Thiopurines and Anti-TNF-Alpha Therapy
Tozer et al. [56] investigated 41 patients with perianal fistulas treated with infliximab or adalimumab and thiopurines over a period of 3 years. 58% of all patients demonstrated at least clinical response. 33% in the infliximab group could be defined as being in clinical remission. Most interestingly, clinical remission could be detected far earlier (median 12 months) than radiological healing. All patients with radiological healing while on infliximab therapy remained in remission during the study period. However, loss of response was possible if anti-TNF-alpha therapy was discontinued. No severe septic or infectious complications were detected, even though perianal abscesses occurred in 14 patients. Hence, the combination of anti-TNF-alpha antibodies and thiopurines seems to be effective and save in perianal CD.
Anti-Integrin Antibody Therapy (Vedolizumab)

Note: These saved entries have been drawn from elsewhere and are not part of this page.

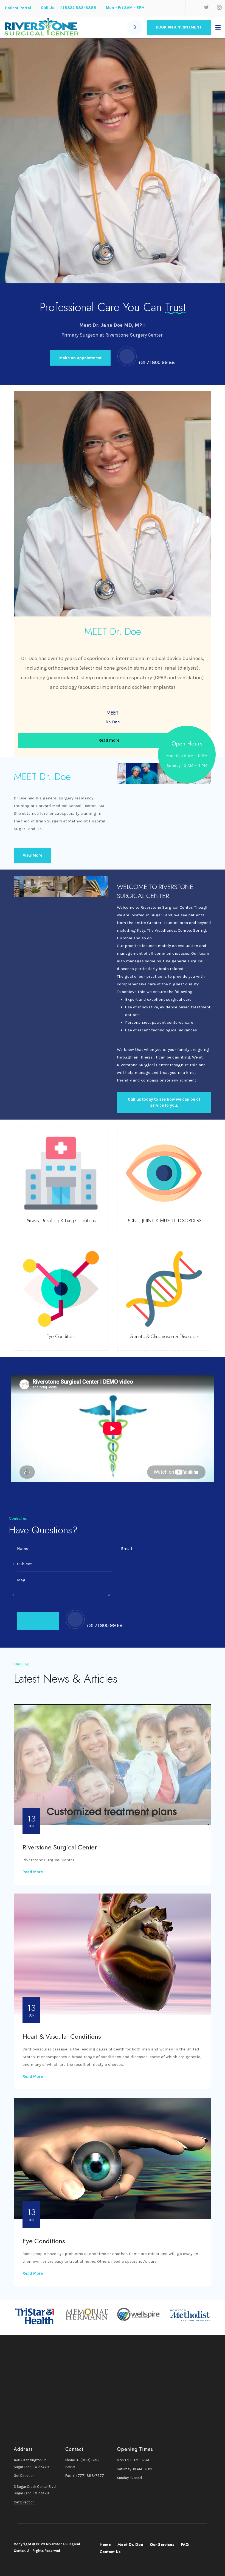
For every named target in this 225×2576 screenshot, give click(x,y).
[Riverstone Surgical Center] (41, 27)
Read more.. (111, 740)
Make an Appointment (80, 357)
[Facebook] (192, 7)
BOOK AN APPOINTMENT (179, 27)
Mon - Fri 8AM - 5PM (125, 7)
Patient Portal (18, 7)
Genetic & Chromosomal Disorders (164, 1336)
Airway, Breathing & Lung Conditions (61, 1220)
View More (32, 855)
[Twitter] (205, 7)
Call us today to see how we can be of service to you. (164, 1102)
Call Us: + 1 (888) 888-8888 (68, 7)
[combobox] (134, 27)
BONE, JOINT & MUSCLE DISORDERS (164, 1220)
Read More (33, 1871)
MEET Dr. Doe (42, 776)
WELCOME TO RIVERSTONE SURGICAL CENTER (155, 891)
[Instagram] (218, 7)
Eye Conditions (60, 1336)
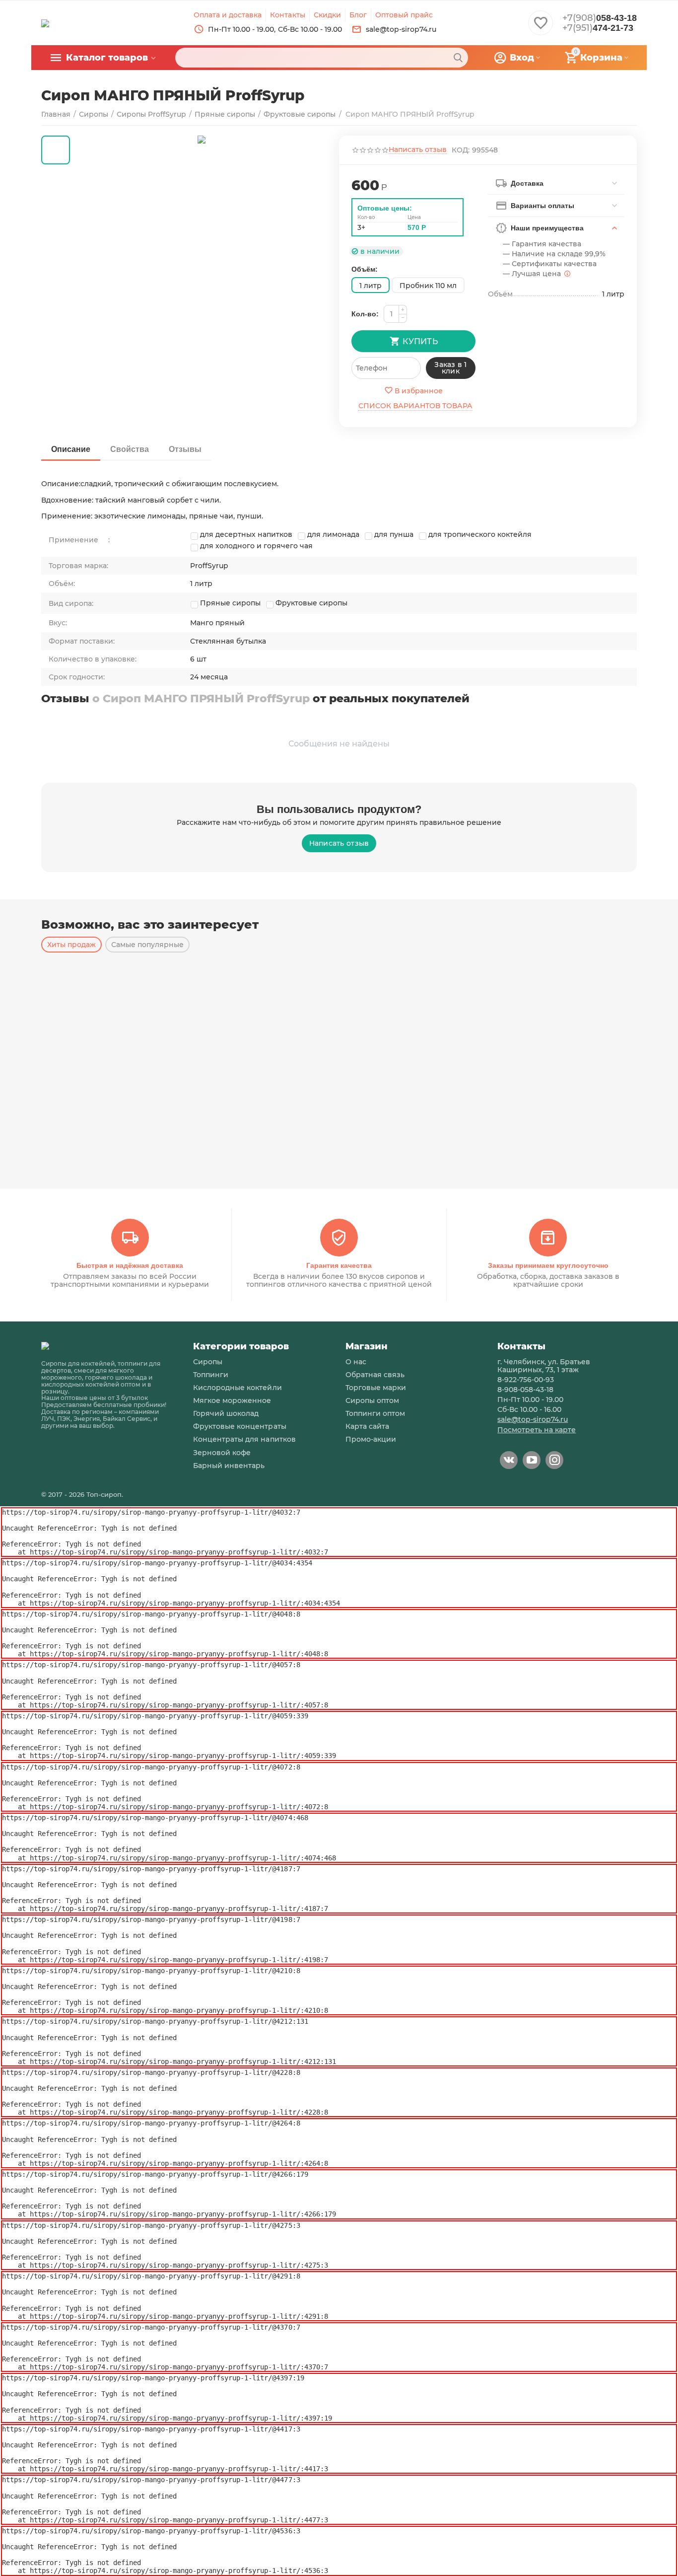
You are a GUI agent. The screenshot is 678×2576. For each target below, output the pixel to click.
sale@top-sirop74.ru (532, 1419)
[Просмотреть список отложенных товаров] (540, 28)
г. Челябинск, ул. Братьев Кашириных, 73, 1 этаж (543, 1365)
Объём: (364, 269)
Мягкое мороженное (232, 1400)
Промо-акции (370, 1439)
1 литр (370, 285)
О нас (355, 1361)
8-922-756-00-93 (525, 1379)
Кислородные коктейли (237, 1387)
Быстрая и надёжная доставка (129, 1265)
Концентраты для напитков (244, 1439)
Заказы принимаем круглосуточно (548, 1265)
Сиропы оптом (372, 1400)
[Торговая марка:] (474, 181)
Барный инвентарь (229, 1465)
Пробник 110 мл (428, 285)
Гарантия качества (339, 1265)
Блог (358, 14)
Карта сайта (367, 1426)
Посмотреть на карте (536, 1429)
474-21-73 (597, 28)
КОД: (461, 150)
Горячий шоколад (226, 1413)
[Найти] (458, 58)
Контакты (287, 14)
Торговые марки (375, 1387)
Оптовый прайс (404, 14)
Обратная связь (375, 1374)
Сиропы (207, 1361)
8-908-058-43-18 (525, 1389)
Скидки (327, 14)
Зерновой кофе (222, 1452)
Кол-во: (365, 314)
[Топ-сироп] (45, 22)
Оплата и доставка (228, 14)
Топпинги (210, 1374)
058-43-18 (599, 18)
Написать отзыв (418, 150)
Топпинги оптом (375, 1413)
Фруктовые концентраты (239, 1426)
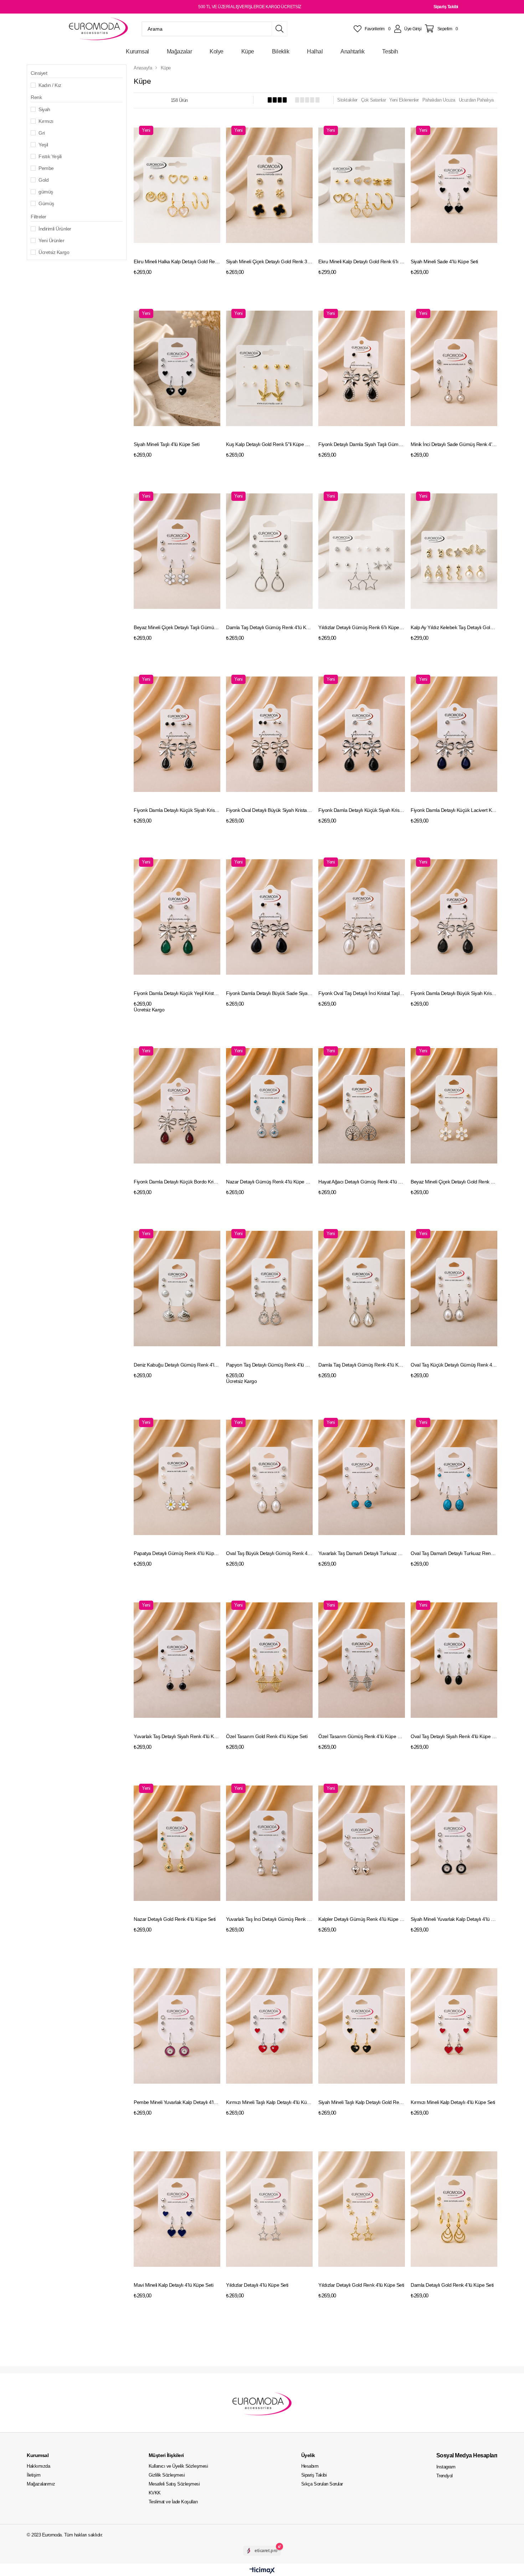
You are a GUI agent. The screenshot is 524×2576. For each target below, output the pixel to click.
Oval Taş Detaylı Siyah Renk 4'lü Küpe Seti (454, 1736)
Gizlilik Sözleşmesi (167, 2475)
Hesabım (310, 2466)
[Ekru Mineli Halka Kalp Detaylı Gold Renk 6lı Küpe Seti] (177, 185)
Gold (43, 180)
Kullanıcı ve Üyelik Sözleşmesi (178, 2466)
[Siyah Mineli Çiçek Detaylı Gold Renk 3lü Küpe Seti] (269, 185)
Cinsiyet (39, 73)
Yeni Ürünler (51, 240)
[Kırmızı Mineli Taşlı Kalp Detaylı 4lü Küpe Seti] (269, 2026)
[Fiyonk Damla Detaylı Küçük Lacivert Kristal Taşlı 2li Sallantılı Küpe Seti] (454, 734)
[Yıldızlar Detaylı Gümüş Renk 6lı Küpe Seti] (361, 551)
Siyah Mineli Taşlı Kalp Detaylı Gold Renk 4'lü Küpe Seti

A newly launched drug for the treatment of CD and ulcerative colitis is the anti-integrin antibody vedolizumab (Entyvio®; Takeda, Taastrup, Denmark). Vedolizumab exerts its therapeutic activity by blocking the interaction of the alpha4-beta7 integrin with MAdCAM-1 which is expressed on endothelial cells. Through this mechanism, the inflammatory triggered migration of T-lymphocytes into the mucosal tissue is specifically blocked. In the GEMINI II and III studies on CD, vedolizumab was shown to achieve clinical response and clinical remission in moderately to severely active CD [57]. However, the influence of vedolizumab on perianal fistulas needs to be investigated in future trials (table 1). From a mechanistic point of view, hindrance of T-lymphocyte migration into the gut wall seems to be a promising strategy for fistula treatment, considering the pathogenesis of CD fistula formation.
Conclusion
Management of perianal fistulas is still a major concern in the treatment of CD, as quality of life is clearly influenced by this issue. Furthermore, septic complications because of uncontrolled abscess formation can be severely life-threatening. Therefore, the treatment of perianal fistulas should follow an interdisciplinary approach, with surgery being essential for drainage of fistula tracks and abscess treatment (see also Kreis et al. [7] in this issue). However, with the availability of anti-TNF-alpha therapies, medical treatment options have substantially changed the prospects and goals of perianal fistula therapy, with fistula healing seemingly possible in a substantial proportion of patients. Unfortunately, healing rates with medical treatment are still below 50% on average, and true healing is rarely achieved with fistula tracts persisting in the majority of cases. Innovative therapeutic strategies are therefore strongly needed. Vedolizumab might be a new promising agent in this setting, even though data regarding its influence on perianal CD are pending.
Disclosure Statement
No funding was received for this article. E.F. Stange received honoraria from Falk Pharma, AbbVie, Ferring, and Ardeypharm, and consultancy fees from Merck and Takeda. J. Wehkamp received honoraria from Falk Pharma, AbbVie, Ferring, Ardeypharm, MSD, Novartis, Takeda, Roche, and Boehringer-Ingelheim. T. Klag received honoraria from MSD. M. Goetz received speaker's honoraria from Falk Foundation, AbbVie, MSD, and Takeda, and consultancy fees from MSD.